__Data provided__:
********************
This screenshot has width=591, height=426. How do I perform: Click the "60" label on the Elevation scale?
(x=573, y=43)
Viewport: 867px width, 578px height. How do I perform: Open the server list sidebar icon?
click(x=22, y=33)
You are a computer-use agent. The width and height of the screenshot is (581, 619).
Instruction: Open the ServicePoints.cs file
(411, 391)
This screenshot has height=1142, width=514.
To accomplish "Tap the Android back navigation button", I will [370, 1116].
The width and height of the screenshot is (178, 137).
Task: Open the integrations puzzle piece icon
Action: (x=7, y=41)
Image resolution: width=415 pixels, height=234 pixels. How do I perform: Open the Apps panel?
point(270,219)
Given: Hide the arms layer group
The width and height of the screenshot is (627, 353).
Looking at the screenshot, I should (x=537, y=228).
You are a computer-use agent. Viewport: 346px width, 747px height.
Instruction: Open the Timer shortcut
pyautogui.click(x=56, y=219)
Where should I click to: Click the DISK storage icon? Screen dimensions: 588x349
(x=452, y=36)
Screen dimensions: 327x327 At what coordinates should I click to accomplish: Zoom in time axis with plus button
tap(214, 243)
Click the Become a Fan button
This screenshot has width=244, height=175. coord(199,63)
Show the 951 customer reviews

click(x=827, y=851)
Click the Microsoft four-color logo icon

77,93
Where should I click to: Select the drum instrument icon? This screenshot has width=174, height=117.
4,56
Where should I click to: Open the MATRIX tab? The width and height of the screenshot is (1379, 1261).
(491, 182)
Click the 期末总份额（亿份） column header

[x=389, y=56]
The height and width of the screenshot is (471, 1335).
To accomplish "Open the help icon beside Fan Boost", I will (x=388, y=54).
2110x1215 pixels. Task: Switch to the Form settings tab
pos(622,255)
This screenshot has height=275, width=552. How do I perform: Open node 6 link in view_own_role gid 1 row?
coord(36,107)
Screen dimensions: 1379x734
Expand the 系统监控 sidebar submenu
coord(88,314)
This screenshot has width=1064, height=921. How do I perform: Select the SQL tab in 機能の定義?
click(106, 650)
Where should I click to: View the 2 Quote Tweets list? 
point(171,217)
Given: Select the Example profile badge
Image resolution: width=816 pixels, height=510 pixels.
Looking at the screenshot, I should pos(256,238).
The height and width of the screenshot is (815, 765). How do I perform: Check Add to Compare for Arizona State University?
********************
__What you will do__: Show, from the entries above, every line that includes the string "agent".

__Reply to the task__:
You are a computer-use agent. The width and height of the screenshot is (581, 619).
You are a computer-use agent. Viewport: 346px width, 747px height.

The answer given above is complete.